_What this task involves_
The answer must consist of every line from the entries below that contains the word "computer".

_Data_
+ + + + +
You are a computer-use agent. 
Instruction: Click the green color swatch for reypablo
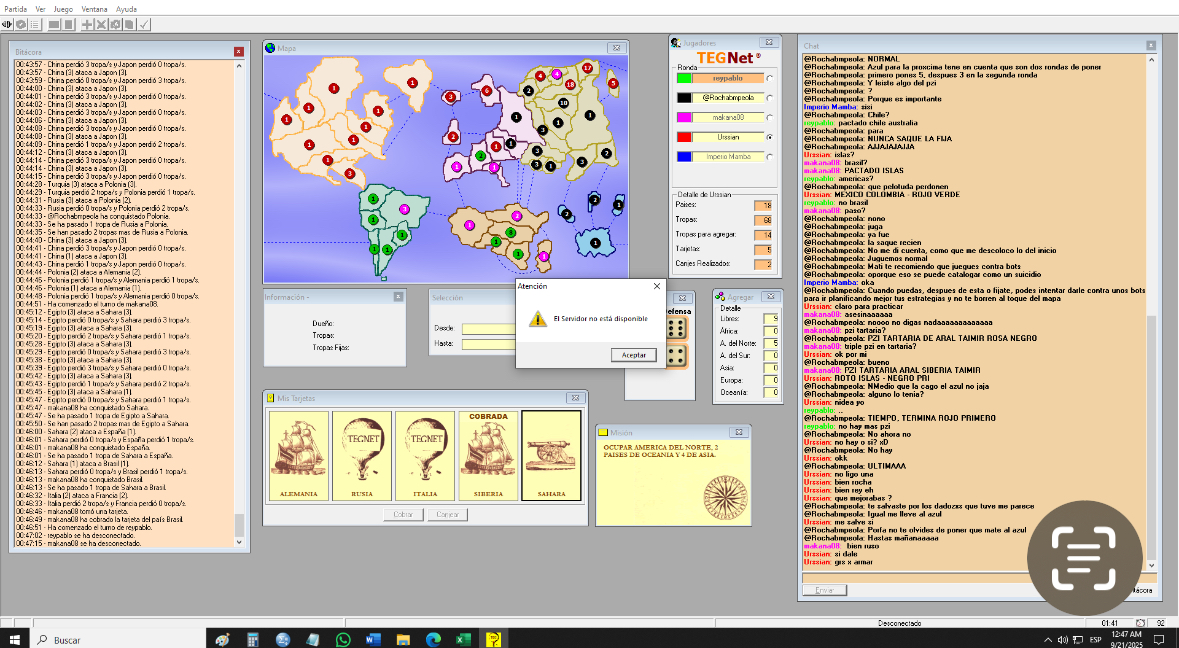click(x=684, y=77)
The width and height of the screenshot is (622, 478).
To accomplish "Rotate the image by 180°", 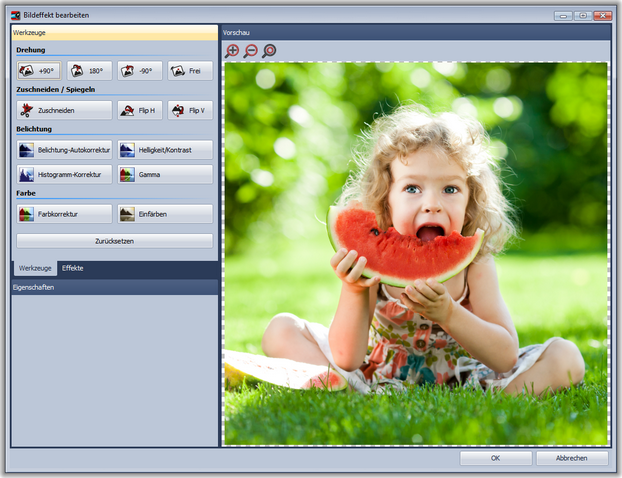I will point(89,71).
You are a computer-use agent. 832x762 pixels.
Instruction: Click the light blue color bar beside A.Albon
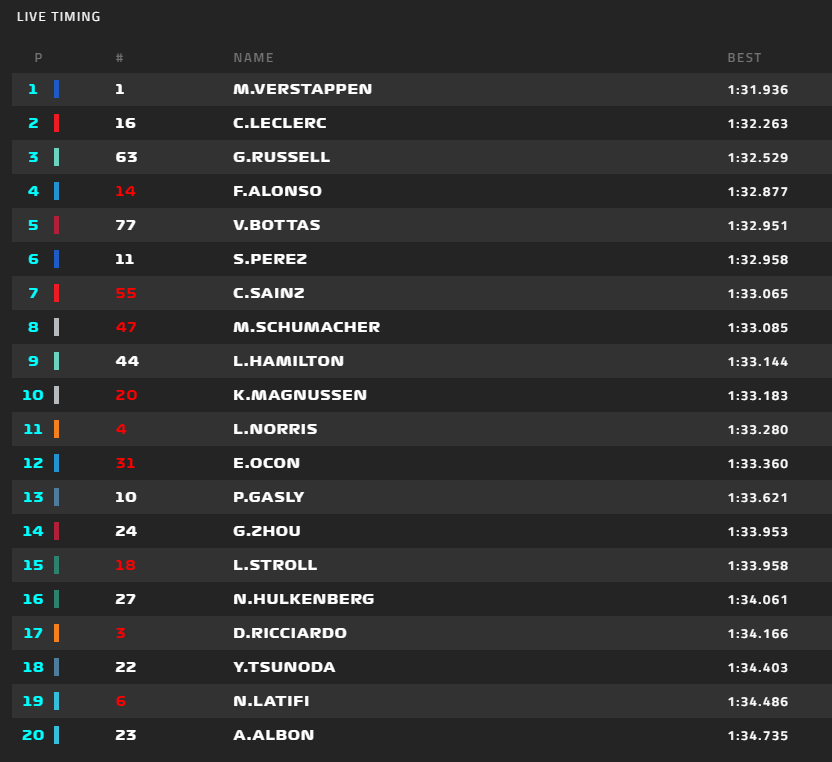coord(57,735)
+ + + + +
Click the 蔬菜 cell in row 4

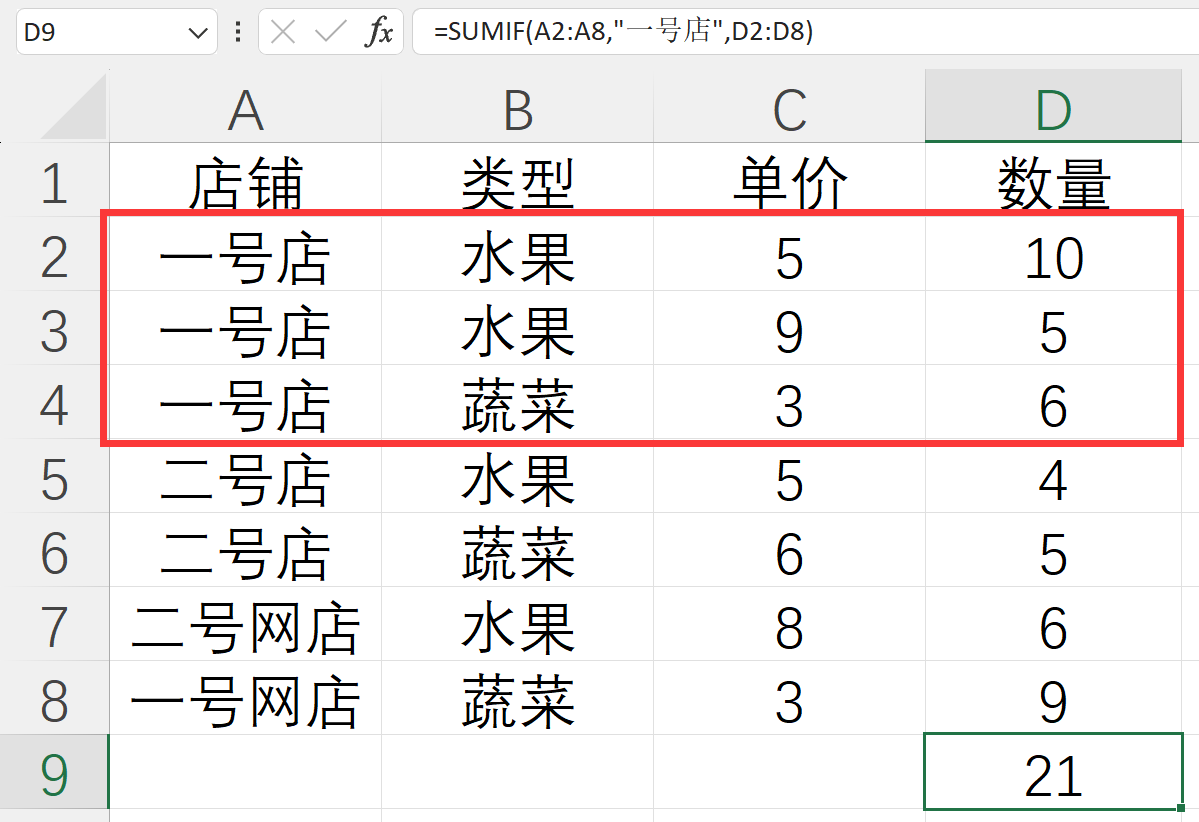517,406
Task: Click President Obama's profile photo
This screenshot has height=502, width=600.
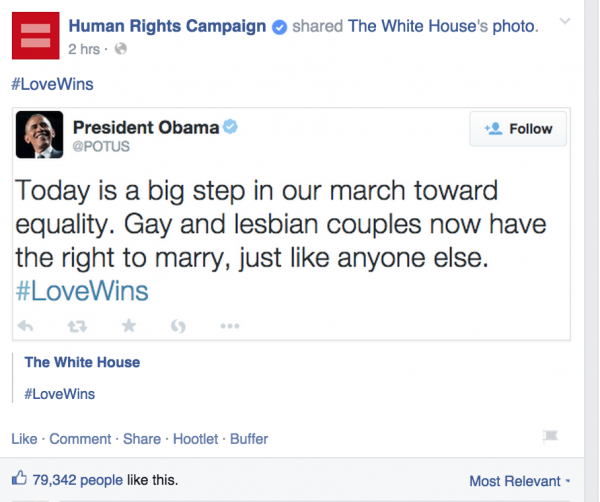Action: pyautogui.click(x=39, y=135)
+ + + + +
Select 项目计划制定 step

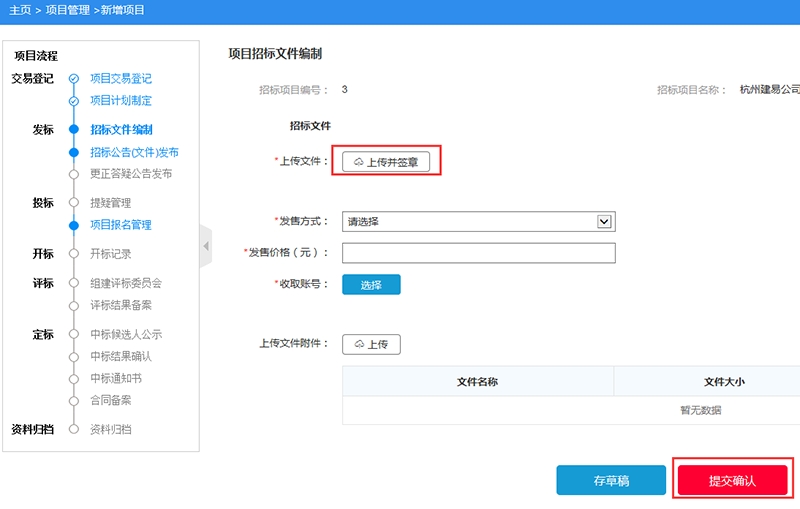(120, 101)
+ + + + +
_Task answer_
You are a computer-use agent. 
You are a computer-use agent. 832x762 pixels.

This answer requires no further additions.